Students in Swaziland are planning to bring the kingdom to a standstill for four days in March to protest against Swazi Government policies on tertiary education.
Maxwell Dlamini, President of the Swaziland National Union of Students (SNUS), said the protest would see the ‘mother of all marches’.
The students are angry that they were not properly consulted on a new government policy that means scholarships to study at tertiary institutions will be replaced by loans. All personal allowances for accommodation and food will be abolished.
Dlamini said, ‘On March 14, 15, 16 and 17 we will bring the country to a standstill. Parents, teachers, pupils, workers and other interested parties will take part in what we regard as a mother of all marches. We will spend four days in Mbabane and by the look of things; schools and government offices will be affected. We are doing this out of frustration because the Scholarship Policy is not what students want and we want government to publicly revoke it.’
The Swazi News, an independent newspaper in Swaziland, today (26 February 2011) reports Dlamini saying students had approached workers’ unions and other formations, such as the Swaziland United Democratic Front (SUDF), to assist them during the planned mass protest.
The threat of unrest comes at a delicate time in Swaziland. Ordinary people, emboldened by the events in the Middle East and North Africa where dictatorships have been overthrown in recent weeks, are planning to take to the streets on 12 April 2011 to ‘topple’ King Mswati III, who is sub-Saharan Africa’s last absolute monarch.

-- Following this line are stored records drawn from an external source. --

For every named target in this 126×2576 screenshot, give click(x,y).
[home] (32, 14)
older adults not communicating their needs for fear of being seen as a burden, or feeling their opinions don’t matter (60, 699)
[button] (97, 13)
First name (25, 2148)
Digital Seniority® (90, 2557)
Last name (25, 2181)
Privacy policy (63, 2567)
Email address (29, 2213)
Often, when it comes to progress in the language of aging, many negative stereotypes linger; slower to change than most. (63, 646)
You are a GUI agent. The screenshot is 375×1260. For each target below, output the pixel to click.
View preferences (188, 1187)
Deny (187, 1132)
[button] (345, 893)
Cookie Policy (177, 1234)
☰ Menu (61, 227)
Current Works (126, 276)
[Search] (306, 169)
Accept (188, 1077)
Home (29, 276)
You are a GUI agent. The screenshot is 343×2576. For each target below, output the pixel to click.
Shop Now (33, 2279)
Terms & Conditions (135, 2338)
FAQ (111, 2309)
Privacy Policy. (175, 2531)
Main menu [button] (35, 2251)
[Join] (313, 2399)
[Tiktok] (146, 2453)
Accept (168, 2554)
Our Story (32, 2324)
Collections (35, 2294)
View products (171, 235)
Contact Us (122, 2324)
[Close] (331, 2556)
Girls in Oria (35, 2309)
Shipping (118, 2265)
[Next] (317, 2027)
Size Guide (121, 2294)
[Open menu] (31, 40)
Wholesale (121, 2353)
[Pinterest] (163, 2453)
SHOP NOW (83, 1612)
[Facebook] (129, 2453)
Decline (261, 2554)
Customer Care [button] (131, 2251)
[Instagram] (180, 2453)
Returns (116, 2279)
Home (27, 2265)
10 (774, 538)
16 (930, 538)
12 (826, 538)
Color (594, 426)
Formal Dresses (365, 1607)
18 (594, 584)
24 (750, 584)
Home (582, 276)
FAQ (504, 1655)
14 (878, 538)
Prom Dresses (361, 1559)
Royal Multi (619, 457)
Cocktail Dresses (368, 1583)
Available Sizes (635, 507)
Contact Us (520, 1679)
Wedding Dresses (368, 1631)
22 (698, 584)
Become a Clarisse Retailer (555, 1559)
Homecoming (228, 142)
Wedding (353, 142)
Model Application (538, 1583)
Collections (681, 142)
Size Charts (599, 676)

A group calling itself the April 12 Uprising is coordinating events, using a Facebook site.
The April 12 Uprising is not formally linked to the student movement in Swaziland, but it is clear that it is a loose group dominated by youth. Many of the April 12 supporters are almost certainly also presently students in Swaziland, or recent graduates.
The involvement of youth is significant because in the Middle East and North Africa, the youth were the ones who got the protests started. Once on the streets others quickly joined the youth.
In Swaziland, the students are very experienced at mobilizing class boycotts and marches on the streets. If the students and workers take to the streets over the scholarship issue, it is possible that the protests would quickly expand to include demands for democracy and possibly even the removal of King Mswati.
Then anything might happen.
A striking feature of the pro-democracy events in the Middle East and North Africa is how quickly the protests grew, which must mean there were a lot of angry people just waiting for the chance to overthrow their rulers. Also, the rulers capitulated very quickly.
That is of significance to Swaziland, because we might discover that most people in the kingdom (three in ten are so poor they are under nourished and 63 percent live in abject poverty) might be happy to see King Mswati go, if they felt that their lives would be better for it.
That would test the loyalty of the king’s supporters. What power-base does King Mswati really have? Would the army support him for long, especially if they were required to shoot their own people following an uprising? In Swaziland, about 95 percent of people are from the same Swazi ethnic group and they are all related to one another in some way, so it would be like shooting your own family.